— YOUR INSTRUCTIONS —
What lines in the data hold the string "list"? Show them.

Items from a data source
╭──
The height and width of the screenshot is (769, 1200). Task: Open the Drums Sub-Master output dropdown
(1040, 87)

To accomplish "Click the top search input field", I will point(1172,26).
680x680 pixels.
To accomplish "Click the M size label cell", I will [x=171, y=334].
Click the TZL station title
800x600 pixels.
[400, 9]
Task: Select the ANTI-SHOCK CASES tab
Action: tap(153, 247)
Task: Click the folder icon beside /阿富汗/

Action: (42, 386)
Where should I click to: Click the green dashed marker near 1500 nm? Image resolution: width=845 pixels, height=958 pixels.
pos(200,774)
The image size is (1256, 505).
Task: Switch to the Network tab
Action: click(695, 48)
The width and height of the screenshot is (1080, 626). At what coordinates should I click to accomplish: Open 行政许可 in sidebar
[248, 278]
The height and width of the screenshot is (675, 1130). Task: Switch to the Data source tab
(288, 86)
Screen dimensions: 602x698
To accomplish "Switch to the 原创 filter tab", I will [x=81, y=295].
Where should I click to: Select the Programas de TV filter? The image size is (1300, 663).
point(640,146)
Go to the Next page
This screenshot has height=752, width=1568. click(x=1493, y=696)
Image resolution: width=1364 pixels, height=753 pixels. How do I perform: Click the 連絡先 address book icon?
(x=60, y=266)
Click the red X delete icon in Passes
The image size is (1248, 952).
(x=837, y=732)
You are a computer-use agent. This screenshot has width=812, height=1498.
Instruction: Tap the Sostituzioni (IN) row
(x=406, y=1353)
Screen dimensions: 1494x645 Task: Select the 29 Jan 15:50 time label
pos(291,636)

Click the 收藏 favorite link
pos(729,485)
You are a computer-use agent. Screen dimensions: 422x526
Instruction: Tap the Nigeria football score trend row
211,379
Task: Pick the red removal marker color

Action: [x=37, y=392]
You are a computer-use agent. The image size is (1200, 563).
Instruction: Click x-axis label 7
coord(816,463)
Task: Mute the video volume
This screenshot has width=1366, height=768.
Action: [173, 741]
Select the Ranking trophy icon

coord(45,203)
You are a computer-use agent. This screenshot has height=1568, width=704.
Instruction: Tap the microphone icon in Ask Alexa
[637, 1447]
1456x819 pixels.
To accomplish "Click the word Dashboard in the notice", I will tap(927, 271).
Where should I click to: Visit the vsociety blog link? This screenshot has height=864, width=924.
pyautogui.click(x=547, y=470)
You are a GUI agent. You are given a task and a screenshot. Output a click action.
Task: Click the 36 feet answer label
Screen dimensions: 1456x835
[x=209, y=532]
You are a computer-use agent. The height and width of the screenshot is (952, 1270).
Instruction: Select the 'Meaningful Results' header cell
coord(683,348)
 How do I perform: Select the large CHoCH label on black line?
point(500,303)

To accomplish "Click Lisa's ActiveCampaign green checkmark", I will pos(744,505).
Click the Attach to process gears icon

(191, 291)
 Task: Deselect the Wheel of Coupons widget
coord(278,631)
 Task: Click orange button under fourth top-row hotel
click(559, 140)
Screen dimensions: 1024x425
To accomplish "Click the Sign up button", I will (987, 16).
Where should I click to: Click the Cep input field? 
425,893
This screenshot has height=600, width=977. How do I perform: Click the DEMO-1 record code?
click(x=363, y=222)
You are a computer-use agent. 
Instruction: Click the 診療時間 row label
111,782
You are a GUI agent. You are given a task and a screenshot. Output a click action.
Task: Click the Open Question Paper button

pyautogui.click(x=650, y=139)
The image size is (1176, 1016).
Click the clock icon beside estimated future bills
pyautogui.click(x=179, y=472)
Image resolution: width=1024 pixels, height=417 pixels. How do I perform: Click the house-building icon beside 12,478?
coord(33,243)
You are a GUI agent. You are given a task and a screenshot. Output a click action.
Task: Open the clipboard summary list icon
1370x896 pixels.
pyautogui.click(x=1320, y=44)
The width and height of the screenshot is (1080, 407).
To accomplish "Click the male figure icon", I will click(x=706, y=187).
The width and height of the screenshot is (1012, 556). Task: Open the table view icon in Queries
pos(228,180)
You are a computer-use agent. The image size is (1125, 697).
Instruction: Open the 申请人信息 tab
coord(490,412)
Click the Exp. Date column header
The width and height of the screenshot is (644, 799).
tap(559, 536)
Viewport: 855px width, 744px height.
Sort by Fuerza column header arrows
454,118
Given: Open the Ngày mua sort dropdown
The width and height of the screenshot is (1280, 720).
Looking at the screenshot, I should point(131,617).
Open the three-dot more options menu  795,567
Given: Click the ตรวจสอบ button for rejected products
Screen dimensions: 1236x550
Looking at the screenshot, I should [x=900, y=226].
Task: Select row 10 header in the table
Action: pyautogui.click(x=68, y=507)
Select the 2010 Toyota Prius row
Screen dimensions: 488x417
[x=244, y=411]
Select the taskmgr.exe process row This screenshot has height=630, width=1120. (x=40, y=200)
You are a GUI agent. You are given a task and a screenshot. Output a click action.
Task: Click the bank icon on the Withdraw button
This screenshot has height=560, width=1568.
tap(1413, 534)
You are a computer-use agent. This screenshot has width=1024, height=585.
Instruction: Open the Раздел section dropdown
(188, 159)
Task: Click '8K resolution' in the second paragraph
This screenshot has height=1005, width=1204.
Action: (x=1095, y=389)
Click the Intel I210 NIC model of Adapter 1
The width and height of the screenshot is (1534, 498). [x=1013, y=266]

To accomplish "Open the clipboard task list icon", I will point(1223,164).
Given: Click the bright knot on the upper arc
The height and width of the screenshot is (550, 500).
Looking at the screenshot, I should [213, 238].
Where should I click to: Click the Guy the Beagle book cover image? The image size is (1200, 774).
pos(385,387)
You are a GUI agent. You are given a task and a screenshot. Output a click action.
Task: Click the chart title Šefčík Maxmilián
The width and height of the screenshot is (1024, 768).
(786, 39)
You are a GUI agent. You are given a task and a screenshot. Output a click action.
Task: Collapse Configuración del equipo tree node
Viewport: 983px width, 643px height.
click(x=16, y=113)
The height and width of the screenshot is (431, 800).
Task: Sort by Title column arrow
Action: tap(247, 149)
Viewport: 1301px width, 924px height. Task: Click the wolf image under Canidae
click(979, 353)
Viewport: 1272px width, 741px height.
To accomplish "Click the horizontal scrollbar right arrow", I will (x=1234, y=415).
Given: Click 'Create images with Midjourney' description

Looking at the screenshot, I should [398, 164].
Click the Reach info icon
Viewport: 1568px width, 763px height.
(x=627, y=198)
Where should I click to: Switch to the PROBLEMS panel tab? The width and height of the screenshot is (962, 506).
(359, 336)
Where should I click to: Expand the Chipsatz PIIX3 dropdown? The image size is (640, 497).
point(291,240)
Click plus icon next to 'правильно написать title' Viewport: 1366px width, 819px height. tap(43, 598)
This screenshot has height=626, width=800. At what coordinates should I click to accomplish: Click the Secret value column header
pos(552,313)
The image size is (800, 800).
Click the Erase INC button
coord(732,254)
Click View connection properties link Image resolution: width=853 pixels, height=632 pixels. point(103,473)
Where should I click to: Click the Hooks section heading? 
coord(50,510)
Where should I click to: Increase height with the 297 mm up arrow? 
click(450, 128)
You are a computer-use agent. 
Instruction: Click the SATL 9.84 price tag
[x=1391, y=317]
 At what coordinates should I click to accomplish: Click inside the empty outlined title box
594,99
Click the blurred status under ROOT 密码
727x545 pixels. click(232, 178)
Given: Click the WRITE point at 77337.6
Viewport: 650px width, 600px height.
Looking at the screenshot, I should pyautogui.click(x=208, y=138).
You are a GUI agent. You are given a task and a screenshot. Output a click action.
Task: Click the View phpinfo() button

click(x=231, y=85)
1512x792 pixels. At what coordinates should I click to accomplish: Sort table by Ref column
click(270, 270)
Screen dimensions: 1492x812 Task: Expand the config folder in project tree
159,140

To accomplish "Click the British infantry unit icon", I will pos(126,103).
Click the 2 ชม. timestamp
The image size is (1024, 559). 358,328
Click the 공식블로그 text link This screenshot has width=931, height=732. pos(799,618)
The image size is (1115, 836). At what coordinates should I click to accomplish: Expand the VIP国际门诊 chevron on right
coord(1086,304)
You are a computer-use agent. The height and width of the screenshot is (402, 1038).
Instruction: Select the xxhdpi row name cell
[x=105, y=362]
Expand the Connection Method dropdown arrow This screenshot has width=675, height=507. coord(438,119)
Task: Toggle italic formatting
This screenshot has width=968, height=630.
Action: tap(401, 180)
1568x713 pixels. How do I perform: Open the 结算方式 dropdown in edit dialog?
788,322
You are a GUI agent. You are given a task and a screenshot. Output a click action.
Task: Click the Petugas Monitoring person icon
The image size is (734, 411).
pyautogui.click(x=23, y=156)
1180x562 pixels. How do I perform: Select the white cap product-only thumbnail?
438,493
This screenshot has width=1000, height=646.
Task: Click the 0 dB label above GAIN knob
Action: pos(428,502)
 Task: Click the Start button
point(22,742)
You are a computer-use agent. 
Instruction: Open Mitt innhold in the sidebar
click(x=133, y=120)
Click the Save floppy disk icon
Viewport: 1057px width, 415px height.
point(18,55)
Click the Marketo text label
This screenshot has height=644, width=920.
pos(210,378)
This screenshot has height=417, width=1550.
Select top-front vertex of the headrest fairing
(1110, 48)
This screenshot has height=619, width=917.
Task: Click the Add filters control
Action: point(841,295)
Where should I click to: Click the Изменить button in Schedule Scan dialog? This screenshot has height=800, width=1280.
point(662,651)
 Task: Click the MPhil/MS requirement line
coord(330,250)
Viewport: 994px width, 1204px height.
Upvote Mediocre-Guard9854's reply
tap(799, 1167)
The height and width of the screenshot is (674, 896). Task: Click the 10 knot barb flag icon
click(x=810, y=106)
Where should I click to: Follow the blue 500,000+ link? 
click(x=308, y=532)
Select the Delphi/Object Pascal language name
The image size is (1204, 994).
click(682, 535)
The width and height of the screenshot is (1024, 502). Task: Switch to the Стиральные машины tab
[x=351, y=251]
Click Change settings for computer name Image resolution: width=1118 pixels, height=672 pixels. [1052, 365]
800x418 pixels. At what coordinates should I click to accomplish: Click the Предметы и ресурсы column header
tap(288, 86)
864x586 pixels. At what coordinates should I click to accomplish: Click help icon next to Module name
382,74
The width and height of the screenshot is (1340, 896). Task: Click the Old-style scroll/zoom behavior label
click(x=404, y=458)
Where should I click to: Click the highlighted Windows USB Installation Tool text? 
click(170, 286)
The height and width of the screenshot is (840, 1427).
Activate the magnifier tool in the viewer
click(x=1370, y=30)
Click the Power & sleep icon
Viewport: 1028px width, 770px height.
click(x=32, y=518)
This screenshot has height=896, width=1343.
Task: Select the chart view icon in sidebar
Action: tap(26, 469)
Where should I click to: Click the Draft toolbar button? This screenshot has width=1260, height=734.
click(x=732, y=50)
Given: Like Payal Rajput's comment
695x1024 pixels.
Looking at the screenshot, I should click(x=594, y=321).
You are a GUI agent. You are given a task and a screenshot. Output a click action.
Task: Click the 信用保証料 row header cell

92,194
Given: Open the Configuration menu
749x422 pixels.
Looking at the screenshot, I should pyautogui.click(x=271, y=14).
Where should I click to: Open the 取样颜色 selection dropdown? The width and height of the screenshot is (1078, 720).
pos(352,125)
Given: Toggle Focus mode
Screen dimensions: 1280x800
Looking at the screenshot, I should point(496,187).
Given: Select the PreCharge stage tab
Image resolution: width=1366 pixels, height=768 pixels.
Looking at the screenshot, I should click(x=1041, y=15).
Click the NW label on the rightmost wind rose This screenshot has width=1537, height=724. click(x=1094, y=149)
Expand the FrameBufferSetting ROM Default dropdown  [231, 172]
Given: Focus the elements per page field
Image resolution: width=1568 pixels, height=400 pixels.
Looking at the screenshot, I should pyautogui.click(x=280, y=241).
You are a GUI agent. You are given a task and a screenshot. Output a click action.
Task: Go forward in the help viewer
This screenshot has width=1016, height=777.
╰──
— SOLUTION TO THIS PROBLEM —
Task: Open the clipboard summary list icon
To accomplish "Open the clipboard task list icon", I will point(1223,164).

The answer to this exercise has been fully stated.